As we waited for our soup, we all got into the spirit of Nick’s review and offered a few initial opinions of Harry Starker’s as he wrote their name into the first column of his notebook.  As the soup arrived Mom ordered trout, I had a Caesar salad with chicken, Katie had chicken fingers and Nick ordered a hamburger and fries.  We had to try the desserts, and while I don’t remember what I had, I know that Nick ordered Tiramisu.  He always ordered that or something chocolate like a torte, cake or brownie sundae.    

Lunch at Fedoras

Nick (about 11 years), my Mom, Katie (about 10 years) and Ian (3-4 years) at Fedora's for one of our Saturday lunches.

 

Harry Starker’s received 50 out of 60 points and did very well in Nick’s first review!  Several categories received a “5” including soups, desserts, waiter service, waiter attitude (to Nick there was a difference!) and condiments (he liked that the ketchup was served in a little white bowl).  He also rewarded them a few bonus points for the Tiramisu.    

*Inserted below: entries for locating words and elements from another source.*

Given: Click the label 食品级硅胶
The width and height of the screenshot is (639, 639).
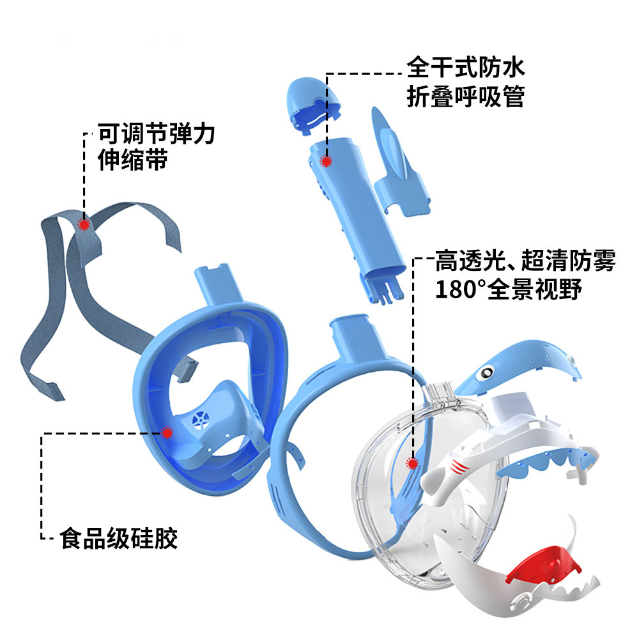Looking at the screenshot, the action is (119, 539).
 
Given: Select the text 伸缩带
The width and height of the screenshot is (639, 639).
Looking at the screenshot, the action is (132, 160).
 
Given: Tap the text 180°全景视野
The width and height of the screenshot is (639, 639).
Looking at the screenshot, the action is (509, 289).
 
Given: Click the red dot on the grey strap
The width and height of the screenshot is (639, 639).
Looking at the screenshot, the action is (84, 224).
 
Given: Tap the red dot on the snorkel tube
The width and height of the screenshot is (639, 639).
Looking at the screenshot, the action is (326, 161).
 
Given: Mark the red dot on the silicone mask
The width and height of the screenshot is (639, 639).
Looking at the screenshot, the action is (167, 433).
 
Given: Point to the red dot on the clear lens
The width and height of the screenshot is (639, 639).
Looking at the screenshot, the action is (412, 463).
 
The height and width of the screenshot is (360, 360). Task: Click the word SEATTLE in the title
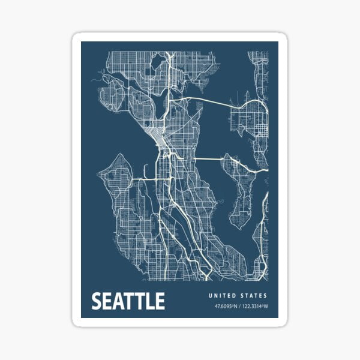click(x=128, y=301)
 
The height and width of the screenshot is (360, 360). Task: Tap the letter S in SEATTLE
click(x=96, y=301)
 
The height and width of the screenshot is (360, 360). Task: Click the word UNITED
click(x=221, y=296)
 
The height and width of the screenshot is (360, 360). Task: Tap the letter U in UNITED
click(x=211, y=296)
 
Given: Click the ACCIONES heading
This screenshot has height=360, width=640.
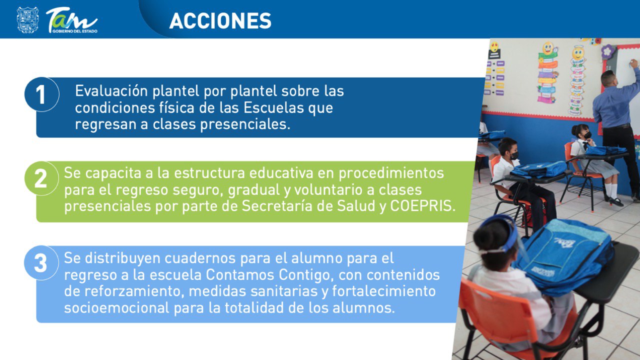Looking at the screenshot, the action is coord(220,20).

That year and a year or two after that Nick loaded his little book up with reviews of other restaurants where we would go and have Saturday lunch.  At the time, they typically included restaurants on the Plaza, in Brookside or Crown Center  (about 1992-93).  We went everyplace from Annie’s Santa Fe (now closed) to Fred P. Ott’s; from Winstead’s to Fedora’s (also now closed, but it was a favorite!); from Houlihan’s to the Classic Cup.  We would also venture out and go to places he wanted to try like “V’s” Italian Restaurant  where he would order their really yummy French Fries with spaghetti and meatballs.  They also had a Tiramisu that he loved.  He had seen an ad for it claiming the best Italian food and that it was right next to “Cool Crest” a fun miniature golf course that we went to after lunch.    

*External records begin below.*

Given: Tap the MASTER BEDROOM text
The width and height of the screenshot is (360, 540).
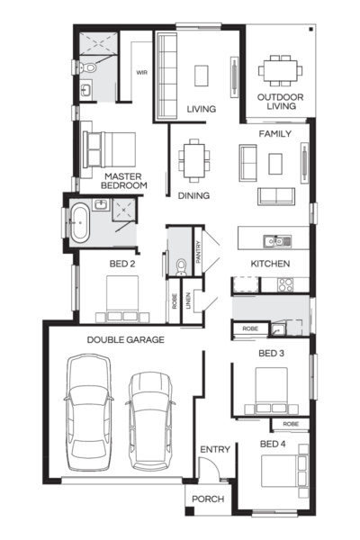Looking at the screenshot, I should (x=125, y=181).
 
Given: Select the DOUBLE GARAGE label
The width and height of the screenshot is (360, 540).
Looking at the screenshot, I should (x=125, y=339).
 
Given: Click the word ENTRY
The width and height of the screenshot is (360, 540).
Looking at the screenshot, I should (x=214, y=449).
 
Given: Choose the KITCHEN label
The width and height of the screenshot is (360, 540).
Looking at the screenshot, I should (x=269, y=264).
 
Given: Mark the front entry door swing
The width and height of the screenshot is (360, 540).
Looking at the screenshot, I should (x=206, y=470).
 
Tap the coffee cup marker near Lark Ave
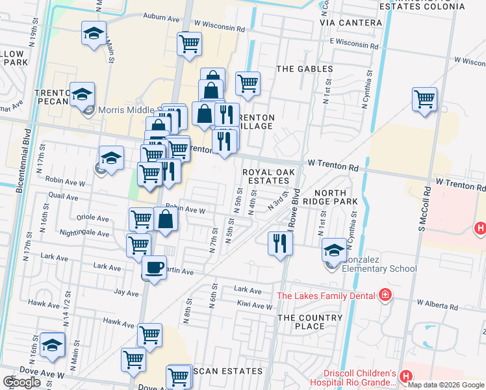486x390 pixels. point(154,267)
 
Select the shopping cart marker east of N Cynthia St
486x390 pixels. point(424,99)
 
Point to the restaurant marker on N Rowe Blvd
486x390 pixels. point(280,244)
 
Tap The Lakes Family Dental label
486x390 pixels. point(326,296)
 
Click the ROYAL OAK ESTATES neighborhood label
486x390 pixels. point(268,176)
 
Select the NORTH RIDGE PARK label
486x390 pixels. point(335,198)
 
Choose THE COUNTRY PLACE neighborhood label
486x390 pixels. point(310,322)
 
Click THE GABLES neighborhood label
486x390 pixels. point(304,68)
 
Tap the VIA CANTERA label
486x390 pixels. point(351,23)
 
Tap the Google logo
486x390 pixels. point(22,382)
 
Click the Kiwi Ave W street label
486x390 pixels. point(254,306)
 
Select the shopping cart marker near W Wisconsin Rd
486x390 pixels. point(189,44)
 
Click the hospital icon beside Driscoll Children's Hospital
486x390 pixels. point(406,376)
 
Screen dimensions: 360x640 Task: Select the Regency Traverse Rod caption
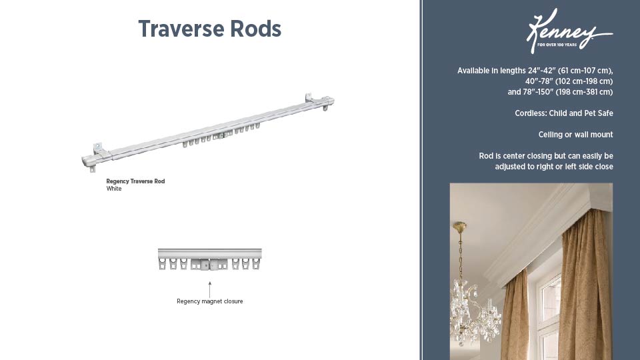[x=135, y=181]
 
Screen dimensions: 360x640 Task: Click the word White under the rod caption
[x=114, y=189]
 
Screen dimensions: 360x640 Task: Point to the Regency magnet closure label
[x=209, y=301]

Another favorite was Jasper’s Trattoria or the Marco Polo Market on Wornall (before they moved to their current location).  We’d get sausage sandwiches or pasta, and then of course the Tiramisu for Nick!  They always got 5 points in every category in Nick’s  book.  Jasper’s was also a dinner destination for us on the nights we would take the kids to Starlight Theatre and it still is.  JJ serves such wonderful food, the atmosphere is great and it is a family all-time favorite, including Nick, to this day.    

Trezo Vino Lunch

My Mom and Nick, after one of our recent Saturday lunches, in front of Trezo Vino in Park Place (in Leawood)

 

While Nick’s restaurant review notebook has long disappeared, the memories have not, and Nick, Mom and I still try to go to lunch on Saturdays a couple of times a year.  And sometimes Nick and I meet for lunch during the week, usually at Lidia’s (yes another Italian restaurant with a fantastic Tiramisu!) where we order the pasta tasting trio or the Frico.  The Frico is a specialty of the Friuli region of Italy – it is an envelope of golden-brown, crisp Montasio cheese with potato, leek and the filling of your choice – typically either crab, shrimp or sausage are the options available.     

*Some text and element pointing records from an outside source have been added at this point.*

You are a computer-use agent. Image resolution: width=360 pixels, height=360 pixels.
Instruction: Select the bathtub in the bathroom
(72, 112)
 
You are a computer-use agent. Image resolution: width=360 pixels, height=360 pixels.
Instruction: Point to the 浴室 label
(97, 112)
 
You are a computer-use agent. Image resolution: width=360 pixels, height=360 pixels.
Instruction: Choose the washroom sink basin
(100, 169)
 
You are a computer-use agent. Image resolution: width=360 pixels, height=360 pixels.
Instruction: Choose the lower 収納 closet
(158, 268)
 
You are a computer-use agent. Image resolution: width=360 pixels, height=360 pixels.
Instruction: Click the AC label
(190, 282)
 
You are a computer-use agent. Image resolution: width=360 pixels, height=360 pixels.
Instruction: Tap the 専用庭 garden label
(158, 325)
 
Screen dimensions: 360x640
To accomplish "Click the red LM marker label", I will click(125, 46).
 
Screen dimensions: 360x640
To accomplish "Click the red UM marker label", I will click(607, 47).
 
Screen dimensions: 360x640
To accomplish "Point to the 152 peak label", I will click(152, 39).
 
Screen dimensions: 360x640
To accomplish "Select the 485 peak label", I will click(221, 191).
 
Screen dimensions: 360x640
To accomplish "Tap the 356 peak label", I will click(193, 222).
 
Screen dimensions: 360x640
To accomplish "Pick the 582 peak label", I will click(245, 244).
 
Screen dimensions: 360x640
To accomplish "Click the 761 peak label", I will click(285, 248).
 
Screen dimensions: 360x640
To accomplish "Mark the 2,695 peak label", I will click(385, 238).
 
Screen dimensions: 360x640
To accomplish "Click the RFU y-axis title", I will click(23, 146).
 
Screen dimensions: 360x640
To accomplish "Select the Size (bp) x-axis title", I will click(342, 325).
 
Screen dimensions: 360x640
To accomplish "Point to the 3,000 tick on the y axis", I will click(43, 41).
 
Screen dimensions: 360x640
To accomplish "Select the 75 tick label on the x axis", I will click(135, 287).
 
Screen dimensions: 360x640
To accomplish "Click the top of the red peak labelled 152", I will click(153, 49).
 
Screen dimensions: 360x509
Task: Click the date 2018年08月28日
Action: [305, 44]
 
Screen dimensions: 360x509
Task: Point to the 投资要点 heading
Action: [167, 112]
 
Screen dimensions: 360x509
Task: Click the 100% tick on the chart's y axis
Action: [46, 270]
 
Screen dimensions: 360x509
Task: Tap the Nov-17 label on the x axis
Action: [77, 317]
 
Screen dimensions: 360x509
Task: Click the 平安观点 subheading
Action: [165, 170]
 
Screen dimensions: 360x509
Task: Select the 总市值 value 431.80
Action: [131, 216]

Some of my favorite dining experiences have been with Nick – no matter his age, 10 or 25.  He has impeccable manners, we have wonderful conversations and we have great food at special places.  I’ll always fondly remember the time we went to Starker’s when he brought his review book and ordered the Soup du Jour.  But I especially enjoy the times we have lunch or dinner now, as eating with Nick is not just about dining, but about the time we spend together.